宋景一张脸满是讨好的笑:“这不是祖母过生辰,表兄你送了祖母那么大一尊白玉菩萨的佛像,我仔细一想,哟,这下个月可不就是我的生辰了吗,”这话简直是不加掩饰的要礼物了。
陆远被气笑:“这就开始想着一个月以后的生辰了?你若是喜欢,我也送你一尊那么大的佛像,还要再买些经幡过来,叫你修身养性。”
宋景一听就急了:“好表兄,你一向与我亲近,我也就不与你套话了,”他说完谄媚的笑:“先前过生辰时送的都是那些寻常礼物,这回我想要个不一样的。”
陆远没有说话,就只是静静地看着宋景。
宋景有些紧张,他摩挲了下腰间坠着的玉佩,继而道:“我……我想同你一起去练武场,听说那里的人身手很好,我……我也想学学。”
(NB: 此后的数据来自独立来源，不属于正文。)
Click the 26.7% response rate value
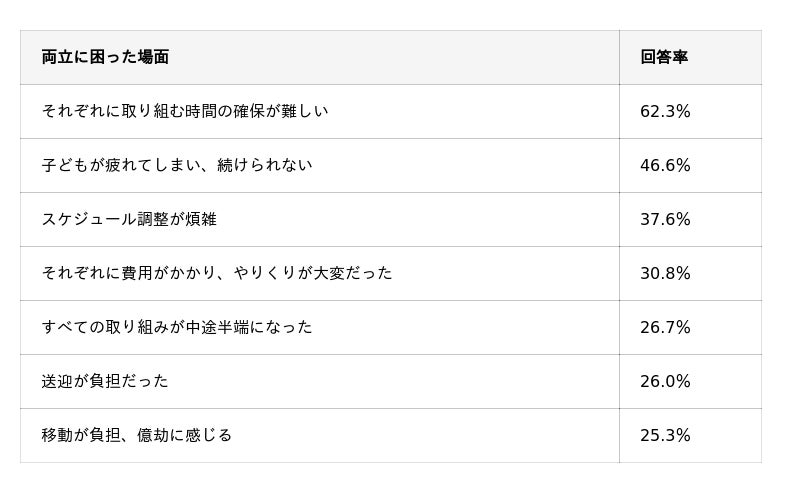Viewport: 800px width, 493px height. [x=665, y=327]
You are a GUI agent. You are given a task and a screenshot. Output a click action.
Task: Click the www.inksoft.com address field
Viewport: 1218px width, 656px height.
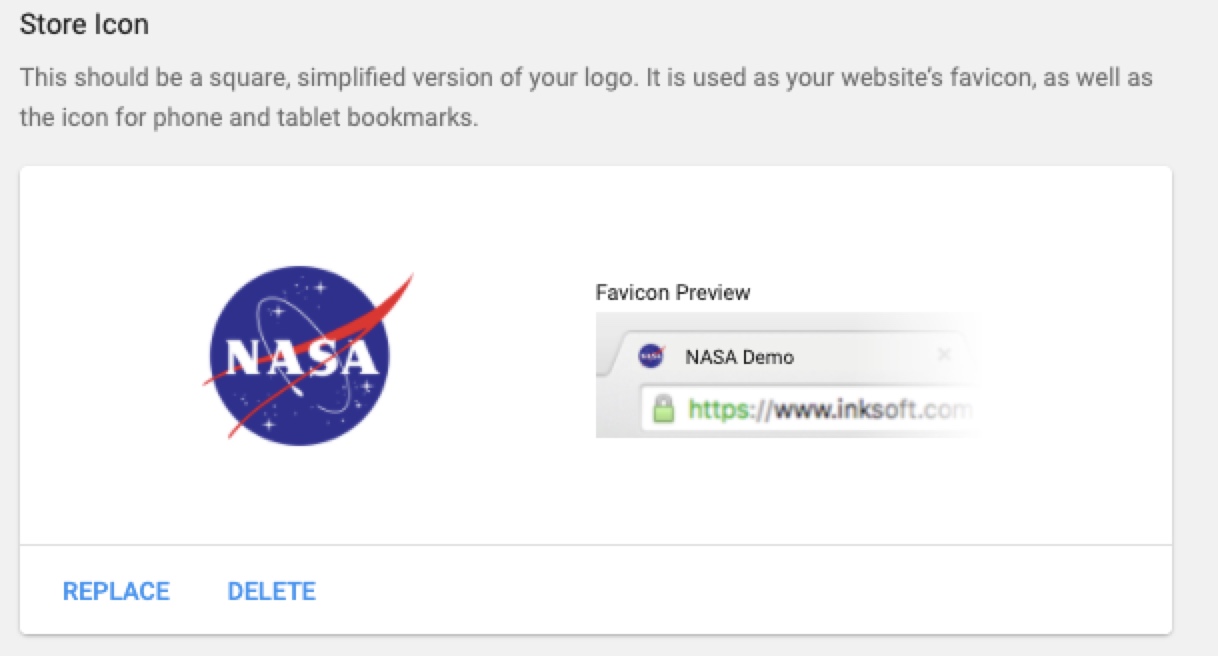870,410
陆远倒是真没想到宋景会提这个礼物,宋景向来是孩子心性,不爱读书,虽然有些喜欢玩闹,但也没有做什么出格的事情。
陆远仔细地回想了一下,之前好像是有一次,宋景吵嚷着说不想读书了,想要去练武,如今天下承平已久,武官自然不受重视,二老爷和二夫人不同意,直接就把宋景给拘了起来,这番过去几天,宋景就照常去读书了,也没有再说什么。
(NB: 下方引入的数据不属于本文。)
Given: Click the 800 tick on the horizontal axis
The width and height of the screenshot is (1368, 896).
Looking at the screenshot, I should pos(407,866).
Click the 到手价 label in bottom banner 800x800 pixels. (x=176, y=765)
陆远没想到宋景竟然又提了这茬儿,他一时间也料不准宋景是真的喜欢还是又随口一说,他没有回应。
宋景虽然天真些,可也是知事的,陆远不仅是表少爷,更得了家中长辈的敬重,说话很有分量,若是陆远同意了,他那父母说不准也会认真考虑。
其实宋景也吃不准自己想做些什么,反正他觉得读书无趣,写字无趣,现下就连玩闹也觉得没甚趣味,就是这武艺一项上他还没有尝试。
宋景又开始央求陆远:“表兄,我往常就见话本子里头那些武艺高深的大家都能飞檐走壁,甚是厉害,我若是也能学得这番技艺……”他言语间都是向往。
陆远一听这话,得,又是想一出是一出,不过他没有说绝,就道:“我还得仔细考虑考虑,若是去了练武场,你受不住的话可没法同二老爷交待。”
宋景登时就点了头:“我一定能受得住了,”他已经开始畅想飞檐走壁的日子了。
陆远看着宋景,他有些不解,在济宁侯府这样的地方,更是有二老爷和二夫人这样的父母,是如何能养的出宋景的。
顾初宁又略略赏了鱼,然后才领着珊瑚打算往回走,她出来有段时间了,也是时候回去了。
那边宋景正在胡思乱想的时候,一转身就看见了对面栏杆后面的顾初宁,他心下十分欢喜,隔着池子就冲顾初宁挥手:“妧妧,你什么时候来的,我怎么没发现?”他说完就从长廊处往这边走。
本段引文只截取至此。